Commensal Microbes Induce Serum IgA Responses that Protect against Polymicrobial Sepsis

Highlights

• Serum IgA concentrations depend on the composition of the gut microbiota

• Cohousing transfers Proteobacteria to naive mice, resulting in increased serum IgA

• T cell-dependent serum IgA is induced in response to select bacteria in the gut

• Serum IgA protects against lethal sepsis following intestinal barrier disruption

Summary

Serum immunoglobulin A (IgA) antibodies are readily detected in mice and people, but the mechanisms underlying the induction of serum IgA and its role in host protection remain uncertain. We report that select commensal bacteria induce several facets of systemic IgA-mediated immunity. Exposing conventional mice to a unique but natural microflora that included several members of the Proteobacteria phylum led to T cell-dependent increases in serum IgA levels and the induction of large numbers of IgA-secreting plasma cells in the bone marrow.
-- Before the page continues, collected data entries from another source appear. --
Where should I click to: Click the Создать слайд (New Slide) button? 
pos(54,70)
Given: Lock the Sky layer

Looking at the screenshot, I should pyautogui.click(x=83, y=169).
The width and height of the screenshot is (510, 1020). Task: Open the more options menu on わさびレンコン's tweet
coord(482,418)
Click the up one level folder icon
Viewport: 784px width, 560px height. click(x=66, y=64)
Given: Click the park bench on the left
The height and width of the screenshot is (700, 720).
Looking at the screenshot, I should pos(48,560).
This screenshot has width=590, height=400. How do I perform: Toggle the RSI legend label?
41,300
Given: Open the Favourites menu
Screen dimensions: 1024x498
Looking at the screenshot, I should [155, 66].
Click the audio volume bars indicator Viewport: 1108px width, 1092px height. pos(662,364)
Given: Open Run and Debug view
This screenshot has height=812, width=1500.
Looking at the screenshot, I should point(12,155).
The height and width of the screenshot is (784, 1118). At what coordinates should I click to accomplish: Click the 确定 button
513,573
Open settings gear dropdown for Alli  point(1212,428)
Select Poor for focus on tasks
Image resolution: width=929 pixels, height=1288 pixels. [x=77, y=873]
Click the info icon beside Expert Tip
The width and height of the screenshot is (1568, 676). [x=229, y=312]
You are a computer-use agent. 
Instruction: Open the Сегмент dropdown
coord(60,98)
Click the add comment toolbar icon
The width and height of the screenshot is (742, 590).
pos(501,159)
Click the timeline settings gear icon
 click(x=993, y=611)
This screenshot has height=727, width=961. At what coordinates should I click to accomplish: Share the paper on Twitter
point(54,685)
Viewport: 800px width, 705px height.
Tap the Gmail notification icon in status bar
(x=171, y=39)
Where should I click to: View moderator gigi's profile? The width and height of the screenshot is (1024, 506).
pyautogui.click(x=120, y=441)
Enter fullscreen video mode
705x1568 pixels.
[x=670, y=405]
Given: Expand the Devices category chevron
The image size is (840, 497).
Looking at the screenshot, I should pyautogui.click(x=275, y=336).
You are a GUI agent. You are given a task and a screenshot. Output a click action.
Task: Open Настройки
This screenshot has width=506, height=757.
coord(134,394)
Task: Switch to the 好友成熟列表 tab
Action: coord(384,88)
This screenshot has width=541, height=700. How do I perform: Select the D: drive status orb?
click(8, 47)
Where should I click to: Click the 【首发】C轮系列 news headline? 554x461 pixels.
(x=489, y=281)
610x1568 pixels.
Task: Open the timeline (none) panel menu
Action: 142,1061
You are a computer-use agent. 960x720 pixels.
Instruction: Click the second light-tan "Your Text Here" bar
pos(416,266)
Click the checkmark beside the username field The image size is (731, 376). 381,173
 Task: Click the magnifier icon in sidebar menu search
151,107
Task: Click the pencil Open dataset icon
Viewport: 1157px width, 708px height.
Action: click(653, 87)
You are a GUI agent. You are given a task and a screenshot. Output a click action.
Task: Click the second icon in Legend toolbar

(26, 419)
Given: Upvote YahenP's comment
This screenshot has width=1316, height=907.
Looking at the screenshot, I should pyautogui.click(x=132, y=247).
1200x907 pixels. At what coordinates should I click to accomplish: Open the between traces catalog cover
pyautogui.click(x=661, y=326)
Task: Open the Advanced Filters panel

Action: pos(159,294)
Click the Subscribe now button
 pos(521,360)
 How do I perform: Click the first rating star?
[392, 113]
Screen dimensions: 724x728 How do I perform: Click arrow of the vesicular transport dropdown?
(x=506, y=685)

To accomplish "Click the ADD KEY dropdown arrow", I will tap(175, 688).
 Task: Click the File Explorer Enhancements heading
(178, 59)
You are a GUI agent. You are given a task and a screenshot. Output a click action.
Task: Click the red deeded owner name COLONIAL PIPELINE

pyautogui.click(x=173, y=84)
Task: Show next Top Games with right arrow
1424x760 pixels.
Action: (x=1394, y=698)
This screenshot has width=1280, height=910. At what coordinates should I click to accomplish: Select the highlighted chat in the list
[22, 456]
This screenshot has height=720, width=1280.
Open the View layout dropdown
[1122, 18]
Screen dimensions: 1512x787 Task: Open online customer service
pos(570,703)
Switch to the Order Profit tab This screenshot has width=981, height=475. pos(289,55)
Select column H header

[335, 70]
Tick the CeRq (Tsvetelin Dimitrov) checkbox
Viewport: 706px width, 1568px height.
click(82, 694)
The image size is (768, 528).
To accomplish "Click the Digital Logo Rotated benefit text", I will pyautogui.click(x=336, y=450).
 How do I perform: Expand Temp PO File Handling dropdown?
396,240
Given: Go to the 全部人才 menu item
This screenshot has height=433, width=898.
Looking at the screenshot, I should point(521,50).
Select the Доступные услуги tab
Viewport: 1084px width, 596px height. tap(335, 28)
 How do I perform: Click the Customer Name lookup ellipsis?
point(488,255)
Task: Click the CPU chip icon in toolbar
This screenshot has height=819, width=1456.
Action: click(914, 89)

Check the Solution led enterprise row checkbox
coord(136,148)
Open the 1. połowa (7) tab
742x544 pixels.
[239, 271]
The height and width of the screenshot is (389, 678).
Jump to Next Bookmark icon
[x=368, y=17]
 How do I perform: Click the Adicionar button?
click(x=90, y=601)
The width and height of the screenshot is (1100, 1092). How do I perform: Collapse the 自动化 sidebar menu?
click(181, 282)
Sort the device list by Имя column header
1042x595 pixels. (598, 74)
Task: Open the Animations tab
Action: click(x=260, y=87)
The resulting serum IgA bound to a restricted collection of bacterial taxa, and antigen-specific serum IgA antibodies were readily induced after intestinal colonization with the commensal bacterium Helicobacter muridarum. Finally, movement to a Proteobacteria-rich microbiota led to serum IgA-mediated resistance to polymicrobial sepsis. We conclude that commensal microbes overtly influence the serum IgA repertoire, resulting in constitutive protection against bacterial sepsis.